This article was published on Fine Art Views.

PROBLEM-SOLVING FOR CREATIVES #3: Who’s On Your Team?

Don’t sell yourself short when facing new challenges!

 (5 minute read)

In last week’s Fine Art Views column, What’s the Hard Part?, I shared how trying to figure out a new project in advance has its disadvantages.  I talked about how simply starting with my best guesses helped me move forward steadily, one little step at a time.

I got inspiration from a blog post by Seth Godin, who posed this issue as a team project. But many creatives, especially artists of all kinds, don’t have a “team”. Yep, it can get lonely over here!

But even as I was thinking that, I realize we all DO have a team. It’s just not what we normally think of as a “team”.

We have skills. Creative work is just that: Creative. Making something that wasn’t in the world before we made it. It doesn’t come out of nowhere, of course. But it does come from US. Wherever we got our skills, whether or not we went to art school, or took workshops, or are self-taught, we didn’t show up in the world with those skills. We acquired them. Yes, we may be quick learners (or not), we may have innate talent (or not), but know this: Nobody is born knowing how to play the piano. We had to put ourselves out there and practice, practice, practice to get where we are today.

 We have an attitude. We found something that called to us, whether it’s painting on a canvas, writing a story, playing an instrument, etc. We may have been told we weren’t good enough, or that we couldn’t make a living at it, or a ton of other discouraging words. But we wanted it. And so we took up our creative work, pursued it with all our heart, and got those above-mentioned skills.

We make time for it. We can have tons of talent and oodles of practice. But if we don’t make time in our lives to actually do the work, well, it simply won’t be in the world. In fact, time is something that can give us our best excuse for NOT doing something that matters to us. (See “challenges” below.) In order for us to have a ‘body of work’, we had to make room for actually making it in our lives.

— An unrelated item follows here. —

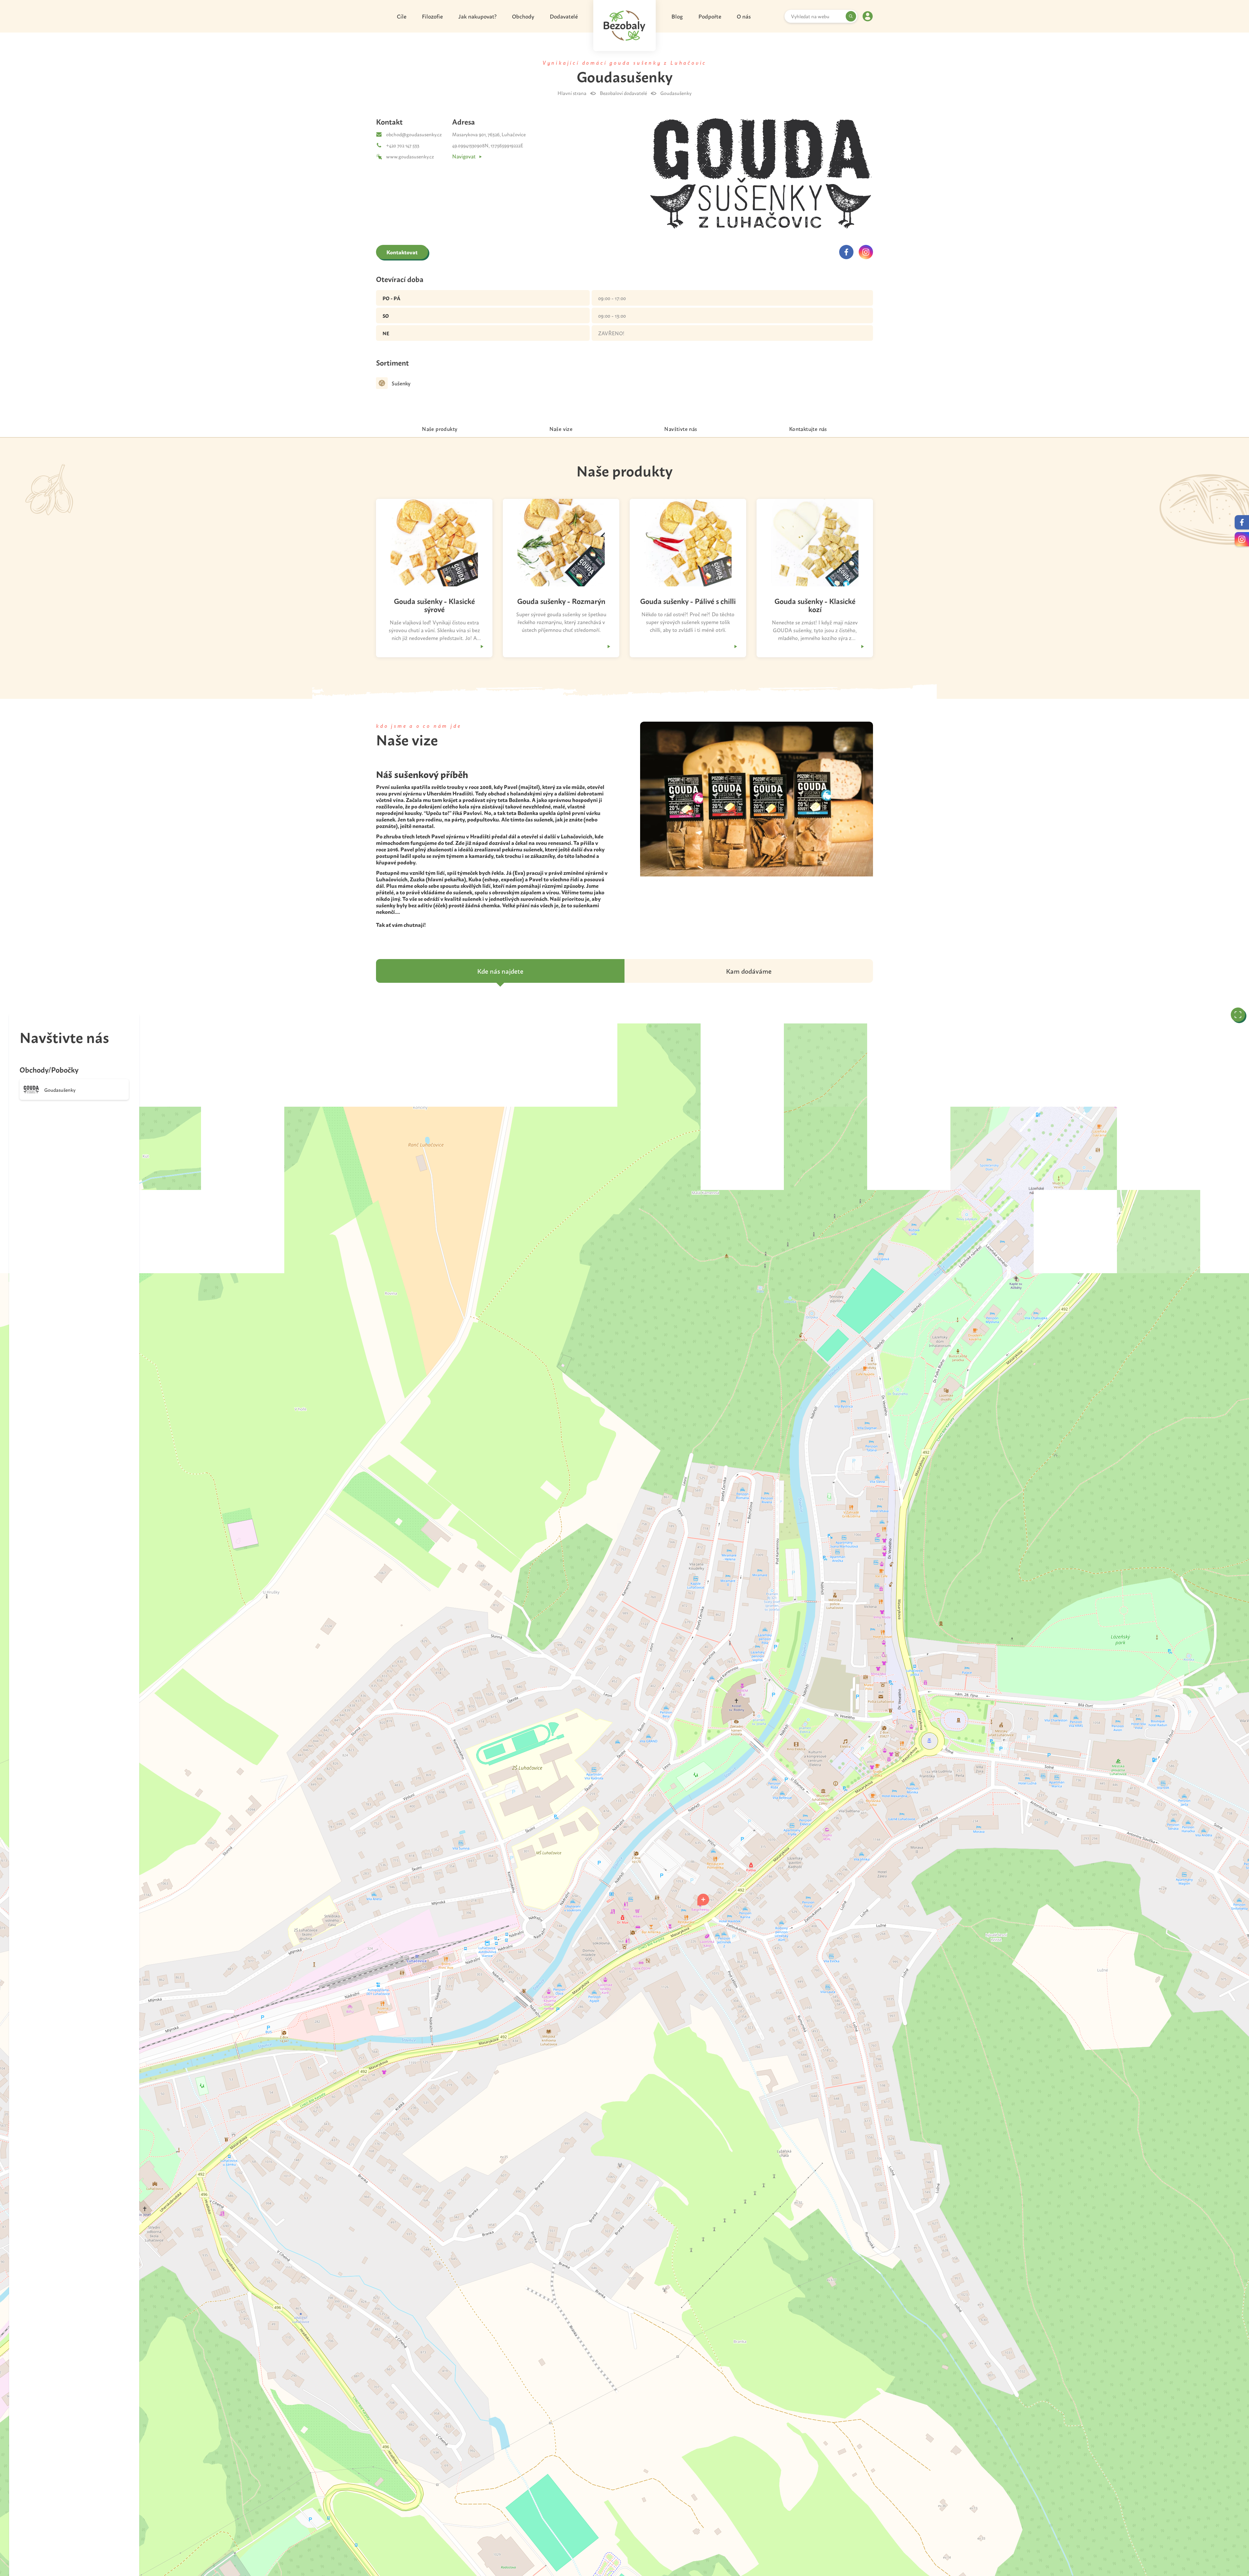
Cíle (401, 16)
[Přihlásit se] (868, 16)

We chose our medium(s). This may seem like a no-brainer, but it isn’t. Some people choose their art medium because of the automatic respect they believe they’ll get from it (like oil paints over acrylic, for example.) That’s okay. But in fact, most of us choose our medium because of how it meshes with our own personal habits, quirks, and preferences. Each medium has its costs, drawbacks, and benefits, each forces us to interact differently with it. I quickly grew frustrated in my one acrylic painting class, because the paint dried too fast. I couldn’t play around with it, blend it, etc. I can’t even imagine working with watercolor! Knowing our work preferences and process helps us see our works-in-progress more clearly.

We know our materials. We know what substrates (canvas, paper, wood panels, for example) will work best with which media, and how to prepare them. We know which glue to use with what (and if we don’t, we know how to find out!) We’ve learned what color blending techniques to use, how to construct an effective color palette, what kind of clay to use in our potter, what glazes to use, how long to fire polymer clay, what our preferred method of book-binding is, etc. etc. etc.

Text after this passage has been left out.